As we saw above, you can't unmount a file system that's actively in use, but luckily, filesystems have a special codepath for "remounting". This is typically done to change the mount options on a live filesystem.

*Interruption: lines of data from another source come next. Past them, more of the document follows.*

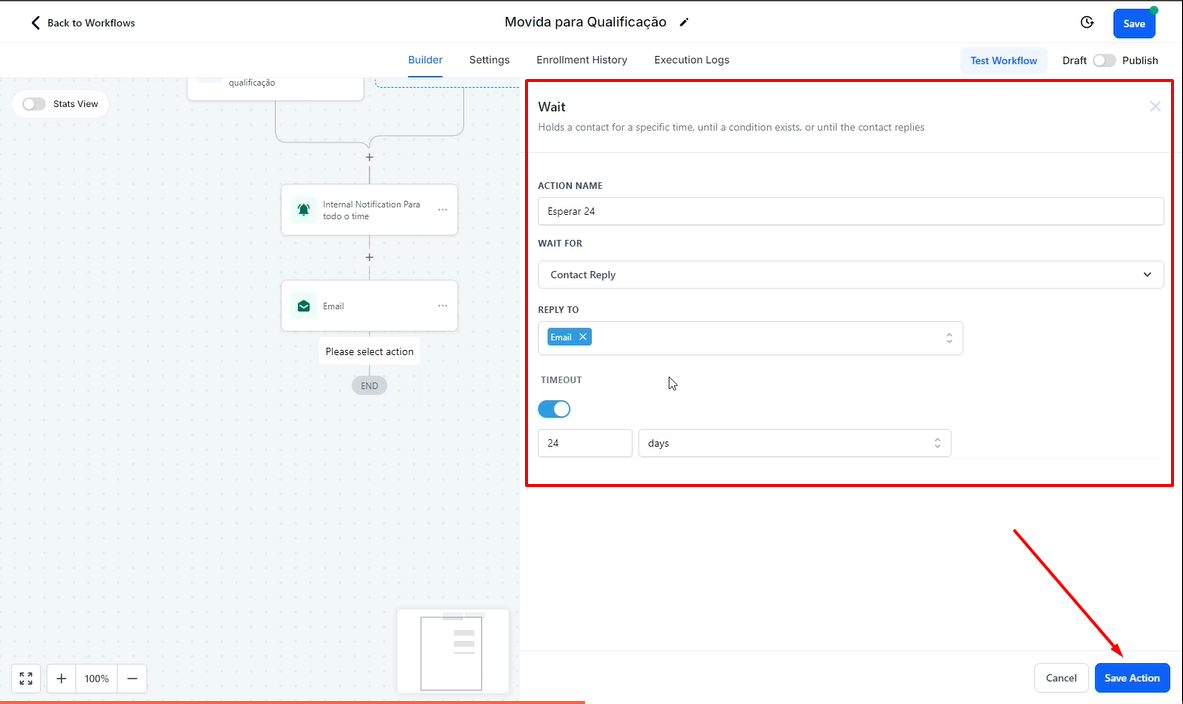Close the Wait panel with X

point(1155,106)
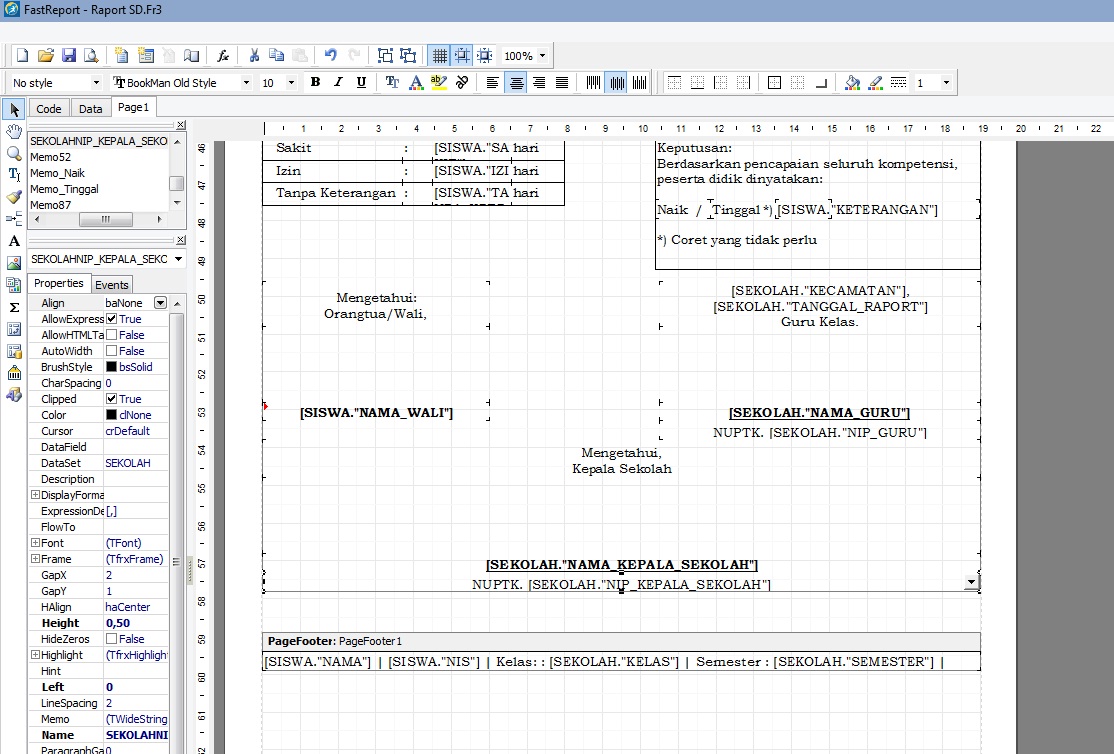Click the fill Background Color bucket
The image size is (1114, 754).
click(851, 83)
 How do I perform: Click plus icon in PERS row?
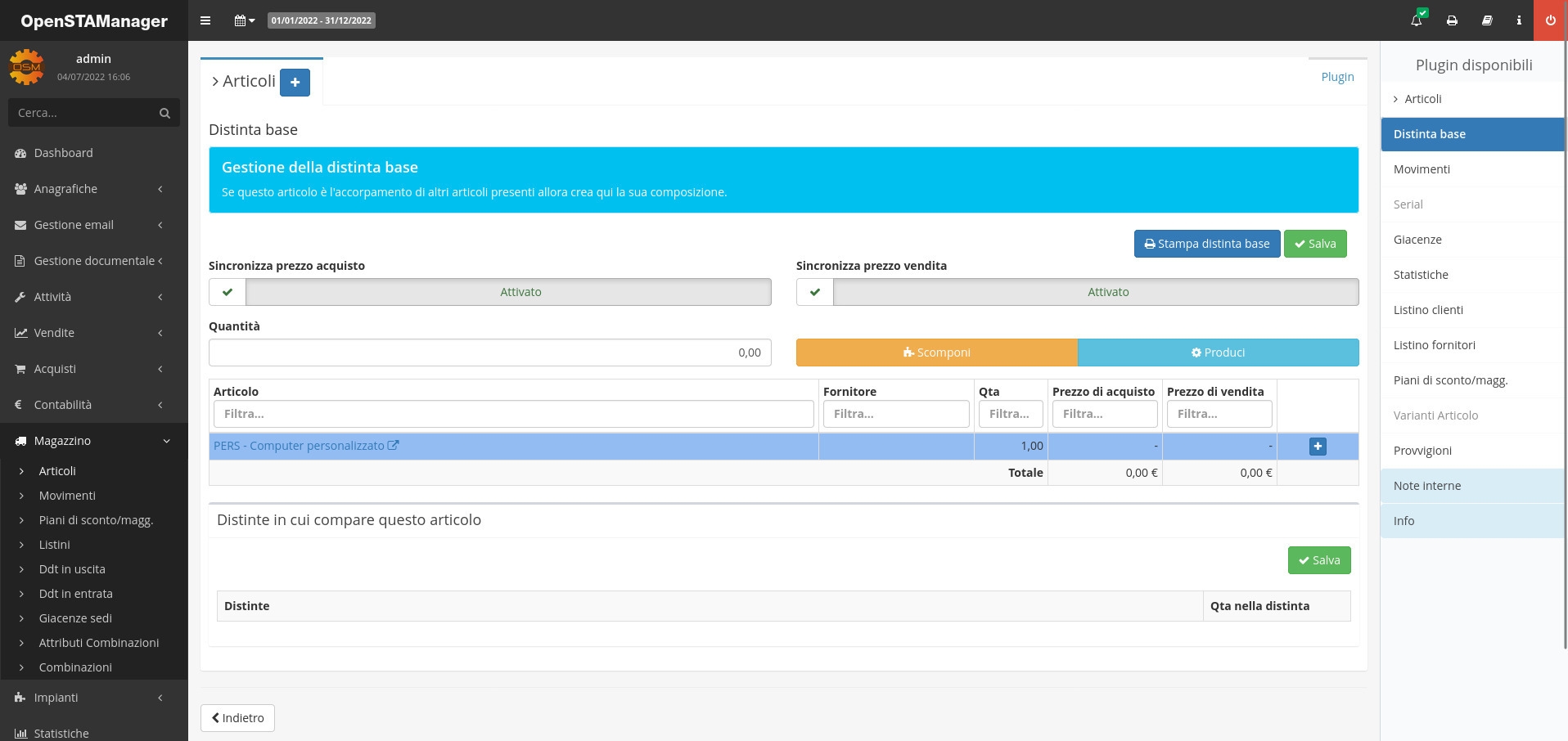click(x=1318, y=447)

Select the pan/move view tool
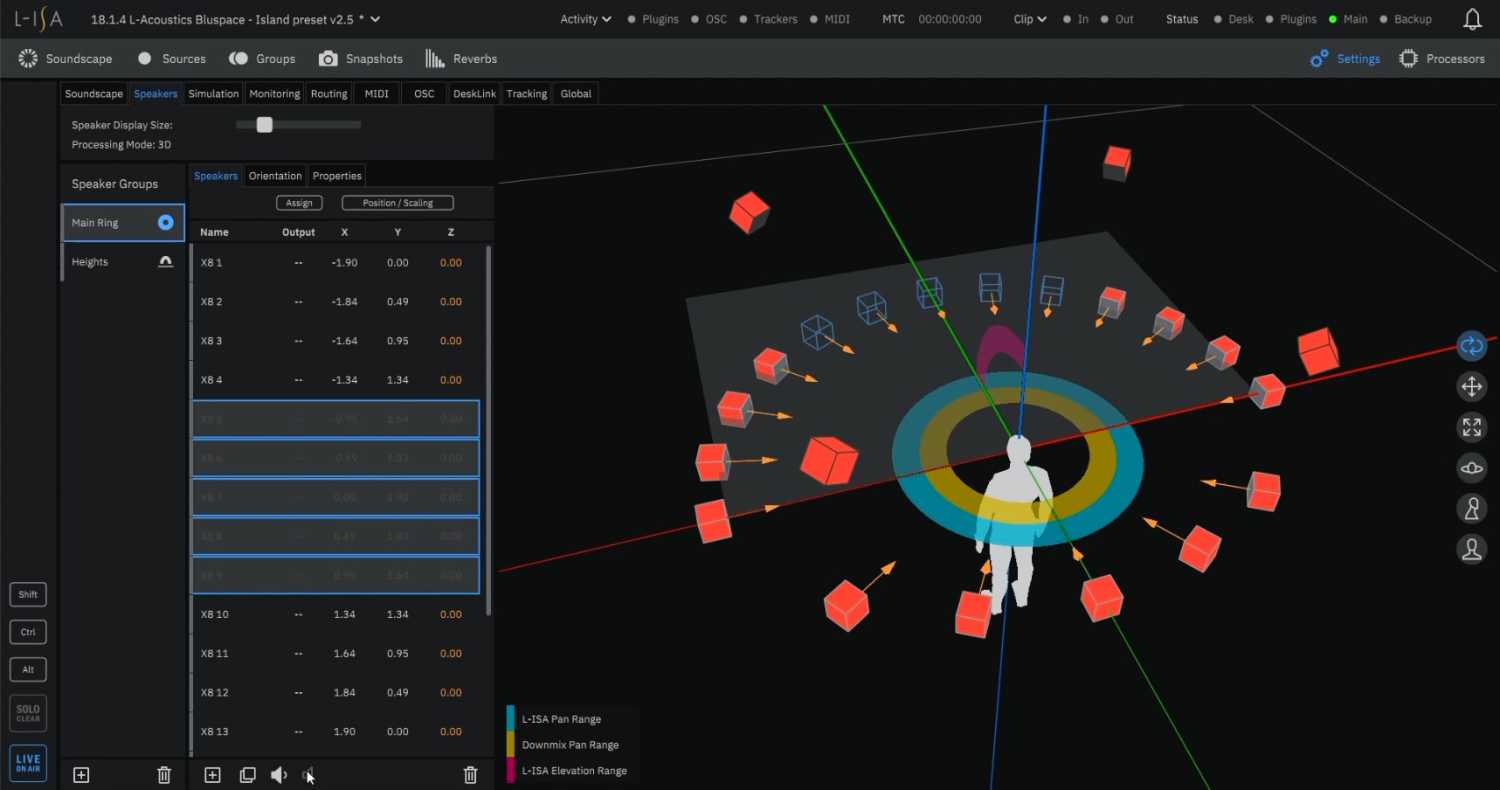[x=1471, y=386]
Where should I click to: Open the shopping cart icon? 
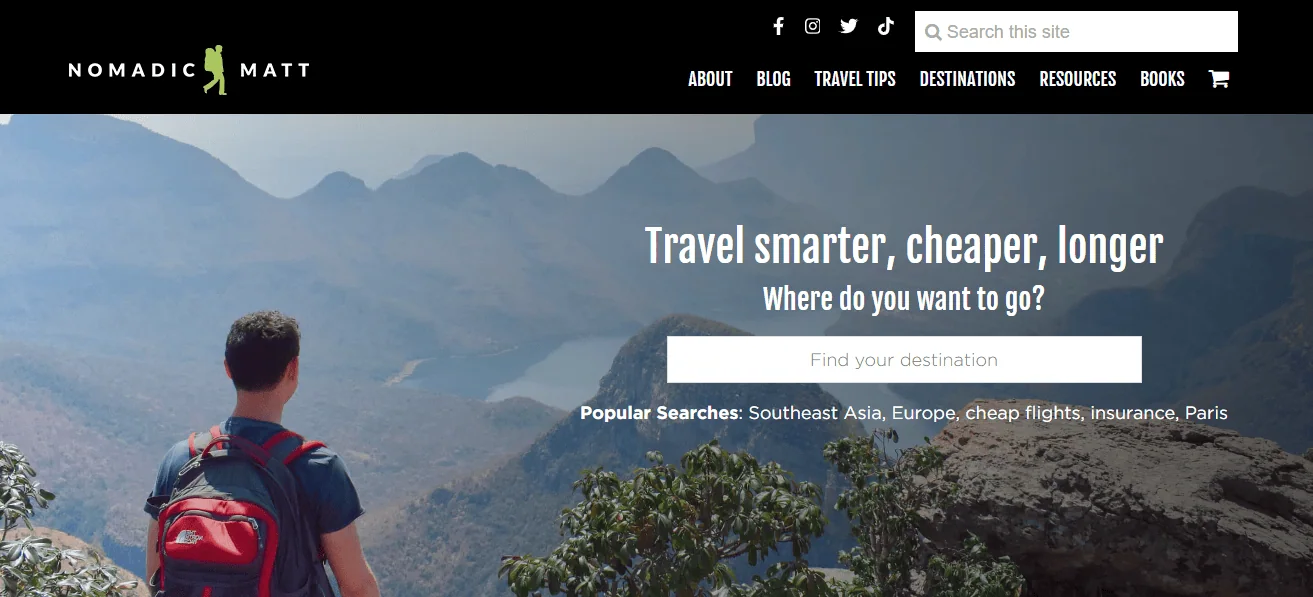(x=1219, y=79)
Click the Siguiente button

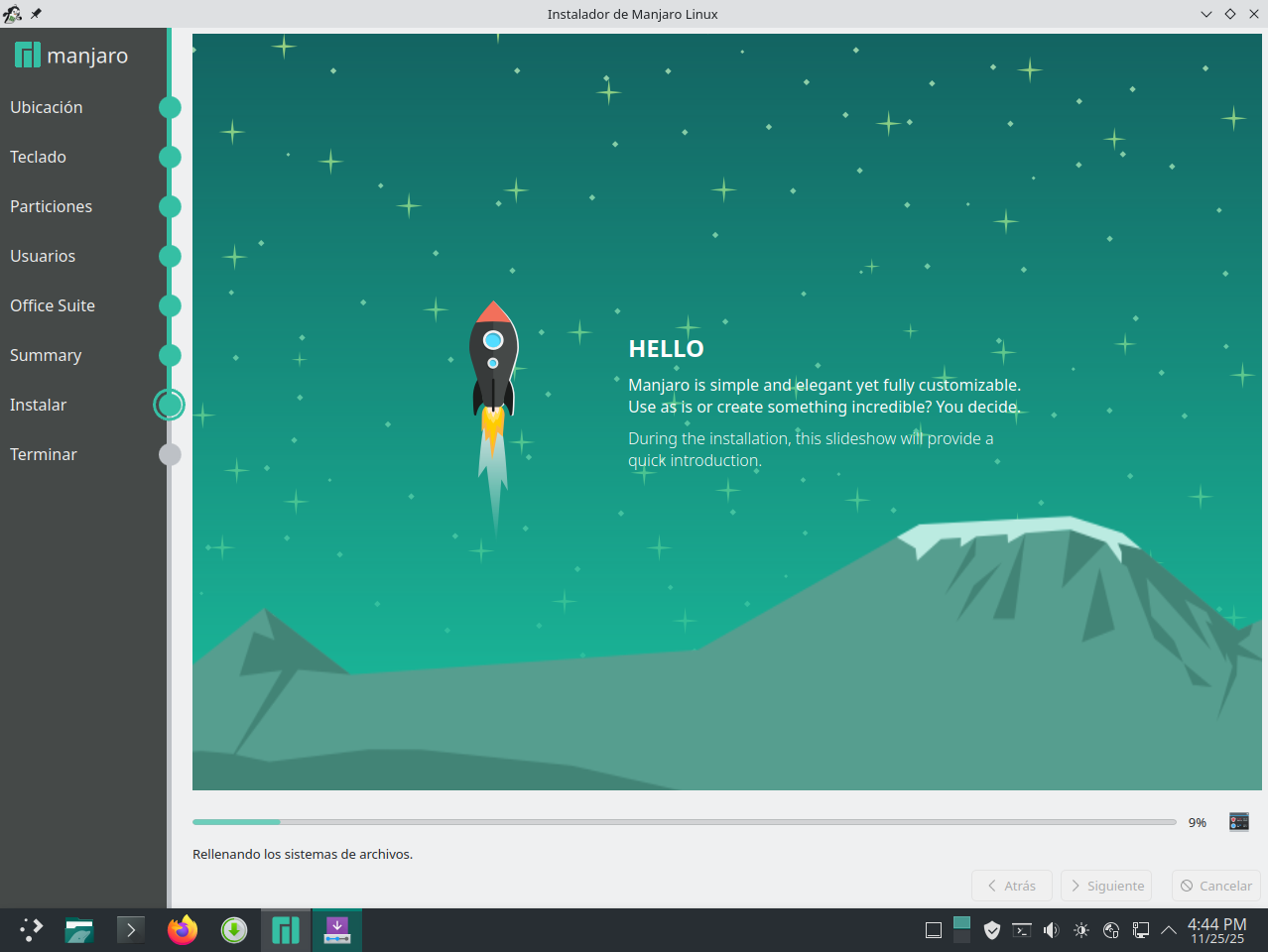click(x=1105, y=886)
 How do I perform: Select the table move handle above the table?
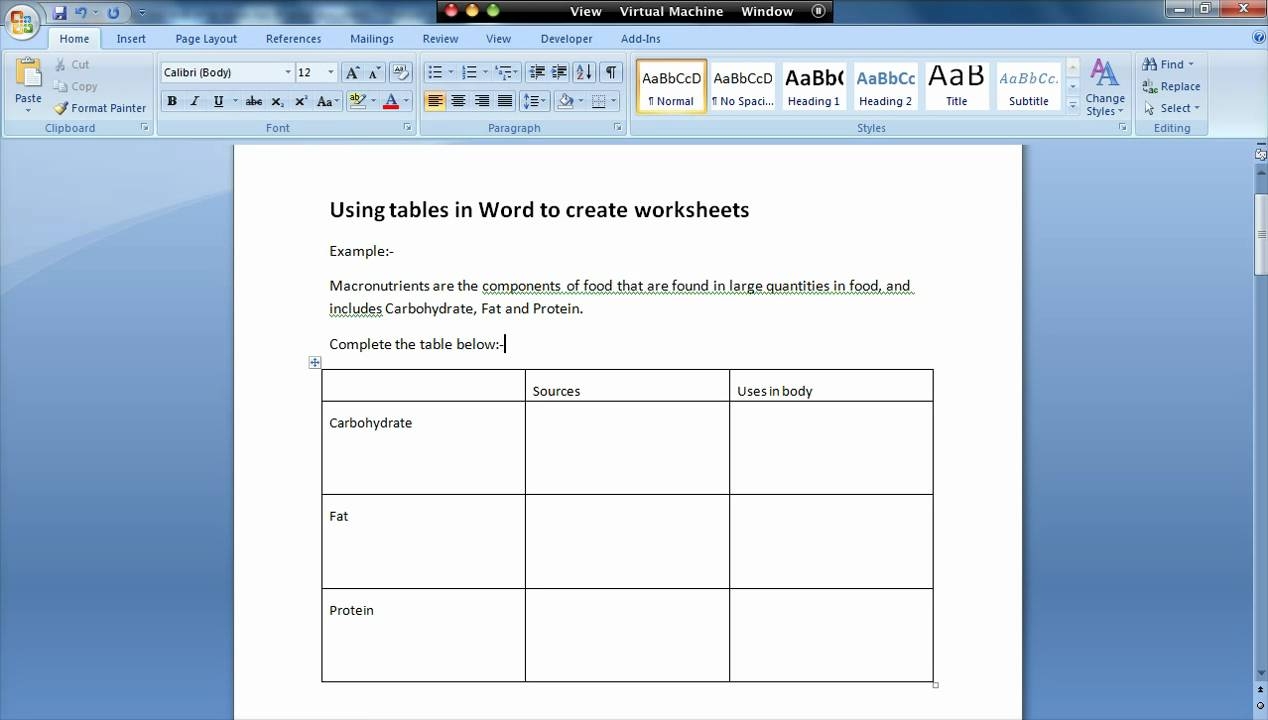pyautogui.click(x=315, y=362)
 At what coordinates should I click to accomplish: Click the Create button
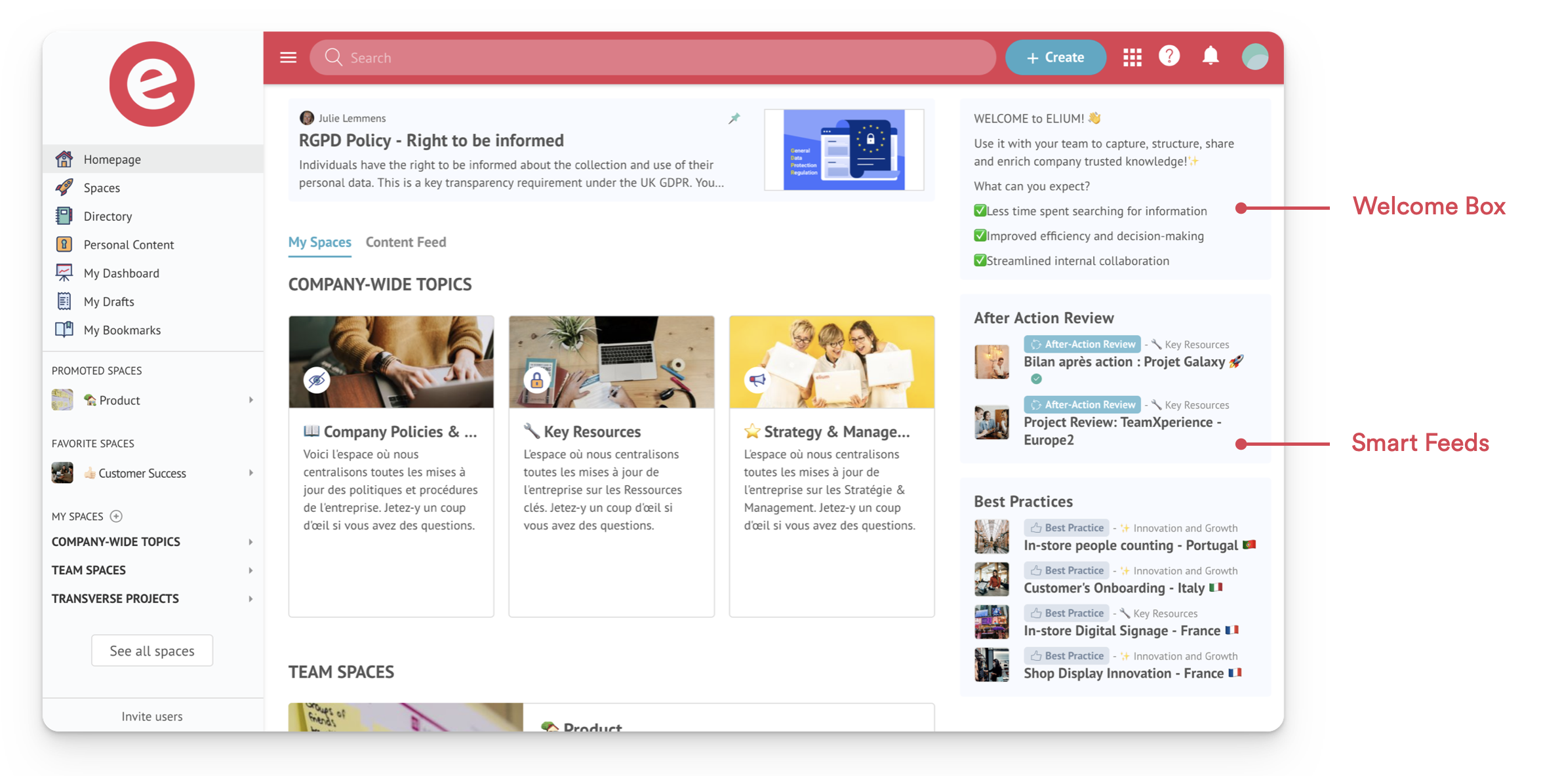coord(1056,58)
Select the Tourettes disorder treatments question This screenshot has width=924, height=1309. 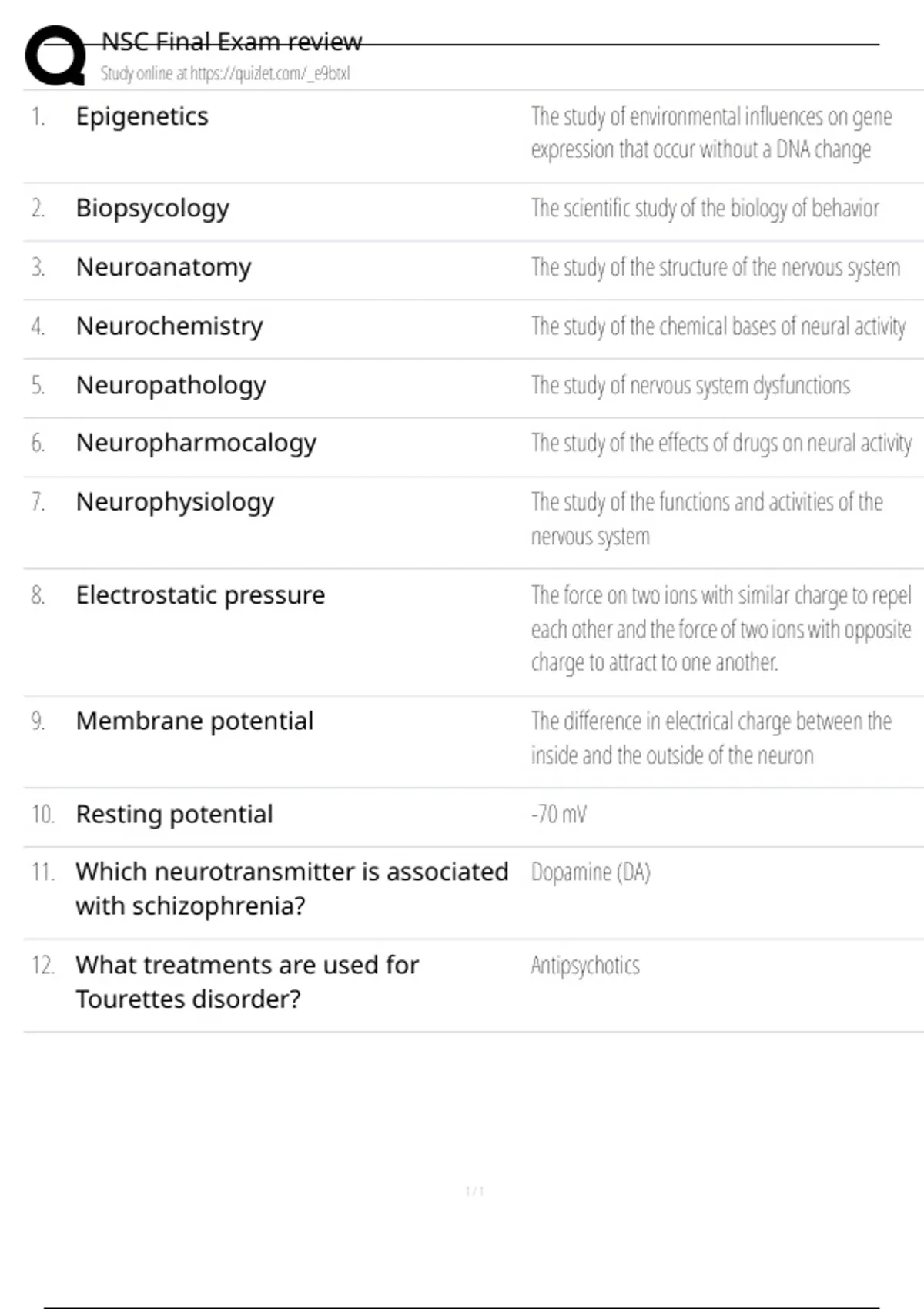pos(246,982)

Naturally, not every transition is necessarily supported, as it can be difficult to enable a feature on a mounted filesystem with live data structures.

$ < /proc/mounts grep /mnt/m0
/dev/mapper/vg0-lv0 /mnt/m0 btrfs rw,relatime,ssd,space_cache,subvolid=5,subvol=/ 0 0
$ mount -o remount,ro /mnt/m0
$ < /proc/mounts grep /mnt/m0
/dev/mapper/vg0-lv0 /mnt/m0 btrfs ro,relatime,ssd,space_cache,subvolid=5,subvol=/ 0 0
$ mount -o remount,rw /mnt/m0
$ < /proc/mounts grep /mnt/m0
/dev/mapper/vg0-lv0 /mnt/m0 btrfs rw,relatime,ssd,space_cache,subvolid=5,subvol=/ 0 0

bind mounts

We can create additional mounts of the same single live filesystem at various places in the hierarchy. This is called bind mounting.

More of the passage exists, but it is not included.